Winner of Nobel Prize in chemistry to be announced in Stockholm
Swedish experts also believe that the prize may go to scientists working for major environmental projects or in the climate research area, such as pioneer of the so-called green chemistry, Paul Anastas
STOCKHOLM, October 4. /TASS/. The Nobel Committee at the Royal Swedish Academy of Sciences will name the winner of the 2023 Nobel Prize in Chemistry on Wednesday.
The names of laureates are kept secret until the moment of announcement.
According to Clarivate’s annual list of citation laureates, the award may go to US bioengineer James Collins, US, biologist Michael Elowitz, and theoretical and experimental biologist and physicist Stanislas Leibler for their "pioneering work" on synthetic gene circuits, which "established the field of synthetic biology."
Other possible nominees are medicinal chemist Shankar Balasubramanian and biophysical chemist David Klenerman for their co-invention of next-generation DNA sequencing that has "revolutionized" biological research.
The prize may also go to head of the Innovation Center of NanoMedicine Kazunori Kataoka (the University of Tokyo in Japan), head of the biochemistry and pharmacology center of the Northeastern University in the US Vladimir Torchilin and a polymer chemist from Texas A&M University Karen Wooley for developing innovative methods of drug and gene targeting and delivery.
◆ ◆ ◆ ◆
Repeat the entire article on the upcoming Nobel Prize in Chemistry announcement word for word.

(Stored data)
◆ ◆ ◆ ◆
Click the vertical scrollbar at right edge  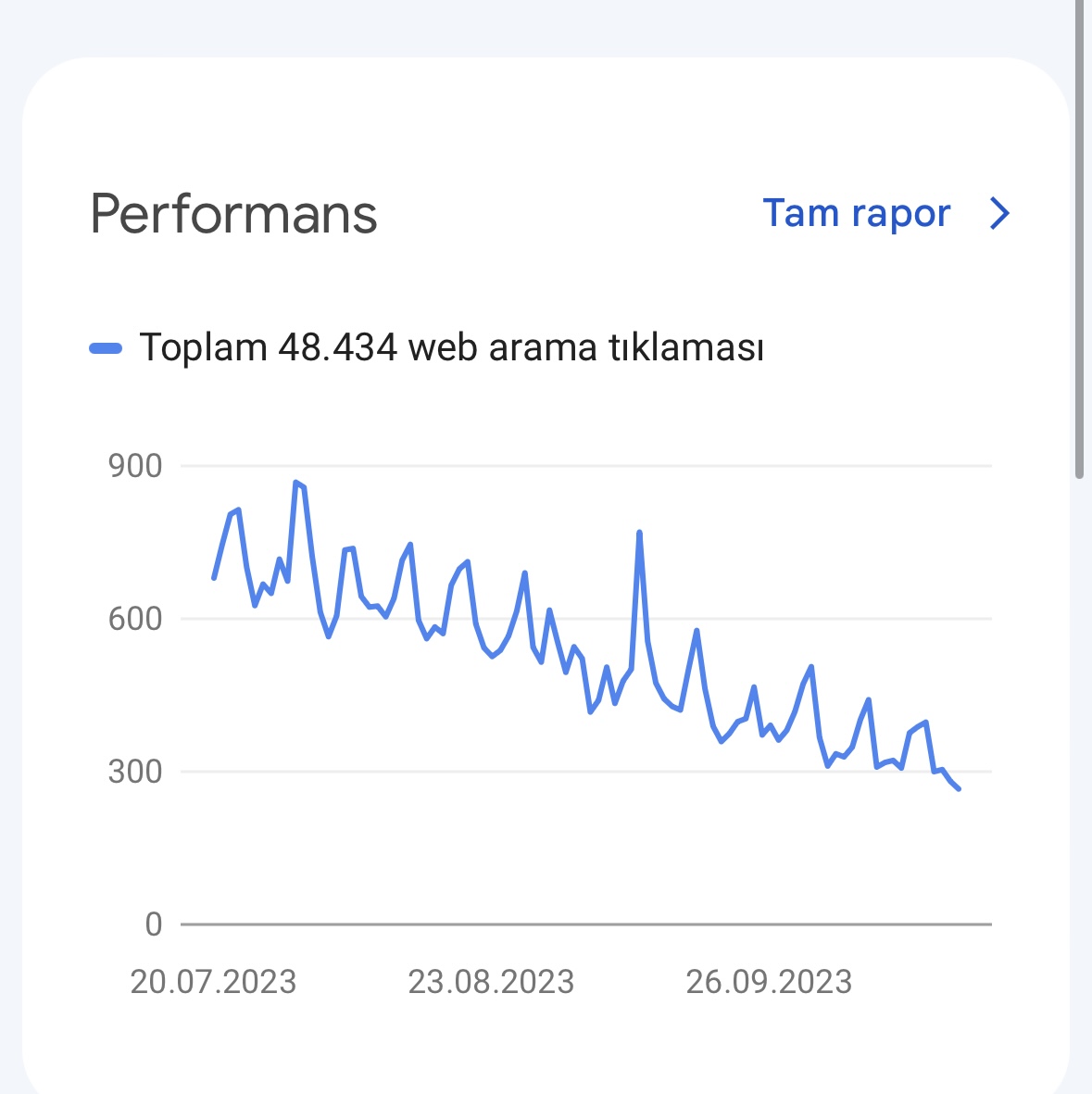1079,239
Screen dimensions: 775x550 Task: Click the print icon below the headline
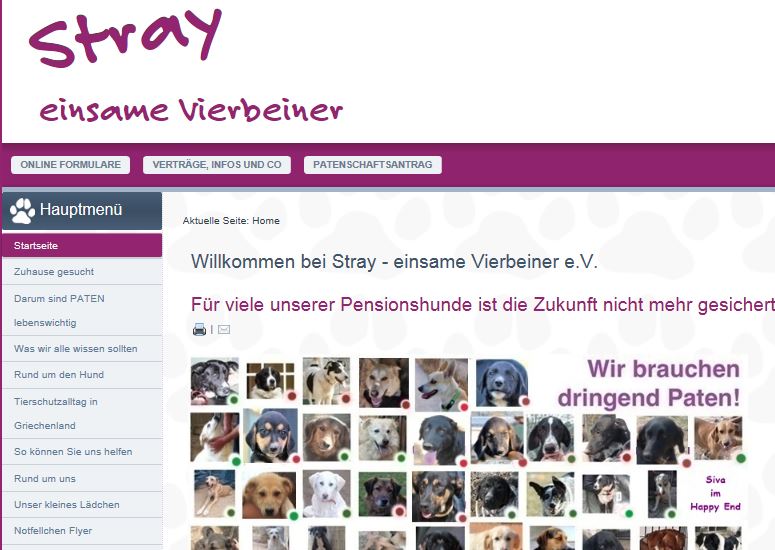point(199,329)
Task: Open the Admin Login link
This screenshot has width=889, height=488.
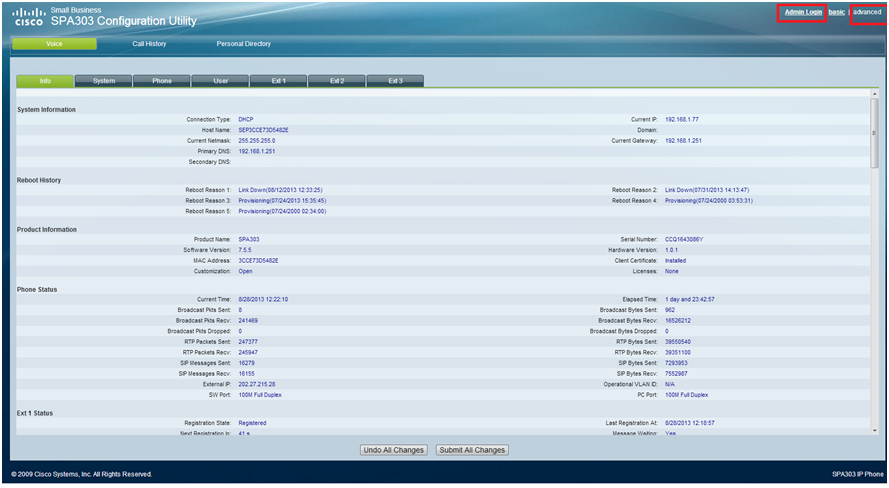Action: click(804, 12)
◆ ◆ ◆ ◆
[Solution below]
Winner of Nobel Prize in chemistry to be announced in Stockholm
Swedish experts also believe that the prize may go to scientists working for major environmental projects or in the climate research area, such as pioneer of the so-called green chemistry, Paul Anastas
STOCKHOLM, October 4. /TASS/. The Nobel Committee at the Royal Swedish Academy of Sciences will name the winner of the 2023 Nobel Prize in Chemistry on Wednesday.
The names of laureates are kept secret until the moment of announcement.
According to Clarivate’s annual list of citation laureates, the award may go to US bioengineer James Collins, US, biologist Michael Elowitz, and theoretical and experimental biologist and physicist Stanislas Leibler for their "pioneering work" on synthetic gene circuits, which "established the field of synthetic biology."
Other possible nominees are medicinal chemist Shankar Balasubramanian and biophysical chemist David Klenerman for their co-invention of next-generation DNA sequencing that has "revolutionized" biological research.
The prize may also go to head of the Innovation Center of NanoMedicine Kazunori Kataoka (the University of Tokyo in Japan), head of the biochemistry and pharmacology center of the Northeastern University in the US Vladimir Torchilin and a polymer chemist from Texas A&M University Karen Wooley for developing innovative methods of drug and gene targeting and delivery.